Researchers at the University of Michigan Engineering and Michigan Medicine announced on Mar. 31 that they have successfully used protein nanoparticles to genetically modify several types of human cells, offering a potential alternative to viral vectors in gene therapy.
The development could help reduce side effects commonly associated with virus-based gene therapies, such as secondary cancers and immune system overreactions. Gene therapy has been effective for treating blood disorders like sickle cell disease and leukemia, but using viruses as delivery agents can sometimes lead to unwanted complications.
In their proof-of-concept study published in Advanced Materials, the team demonstrated that liver cancer cells, kidney cells, and immune cells could be modified by introducing genes for green fluorescent protein via nanoparticles. “There are a lot of diseases where a protein is missing or dysfunctional due to a single mutation, and we can definitely correct for that by introducing a new gene,” said Joerg Lahann, Wolfgang Pauli Collegiate Professor of Chemical Engineering and director of the U-M Biointerfaces Institute. Lahann added: “Typically, this is done with viruses, but the viruses can be toxic and activate the immune cells. So there has been a push in the field to replace virus-based gene editing strategies.” The research was funded by the National Institutes of Health.

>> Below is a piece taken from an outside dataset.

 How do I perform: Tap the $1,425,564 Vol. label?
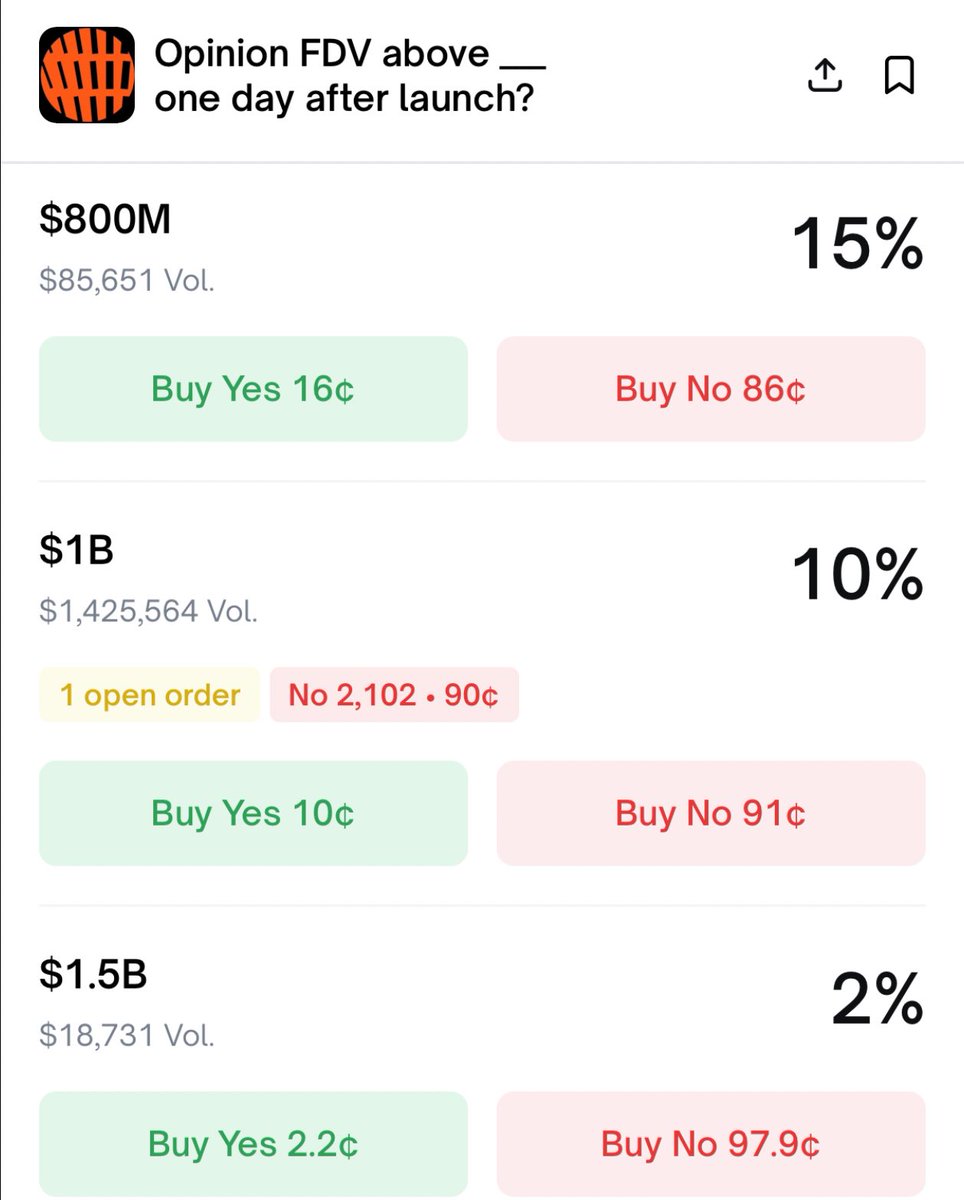pyautogui.click(x=149, y=610)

The nanoparticles developed do not insert genetic material into patients’ genomes as viruses do; instead, they deliver DNA or RNA that remains separate from cellular DNA. This method may help avoid new cancers linked to viral insertion breaking tumor-suppressing genes. The outer coating made from serum albumin—a natural blood component—may also prove safer than fat-based (lipid) nanoparticles currently used in some treatments.
The process involves mixing proteins with genetic material in water before applying an electric field through electrohydrodynamic jetting to form particles encased with polyethylenimine for stability. After entering target cells via endosomes and being digested, these particles release their genetic cargo without integrating it permanently into cell DNA—meaning repeated doses may be needed unless combined with CRISPR-Cas9 technology.
Co-author Michael Triebwasser said future work could explore targeting specific cell types using different proteins on nanoparticle surfaces. Fjorela Xhyliu stated: “In future studies, we hope to test the nanoparticles’ ability to modify human cells with therapeutic genes and identify potential side effects.” The experiments were conducted at facilities supported by federal grants at University of Michigan Ann Arbor.
The University of Michigan Ann Arbor stands as a public research university offering diverse academic programs across its schools and colleges according to its official website. Its main campus is located in Ann Arbor with additional sites in Dearborn and Flint according to its official website. The institution extends its reach through these campuses while cultivating leaders who address challenges beyond Michigan according to its official website.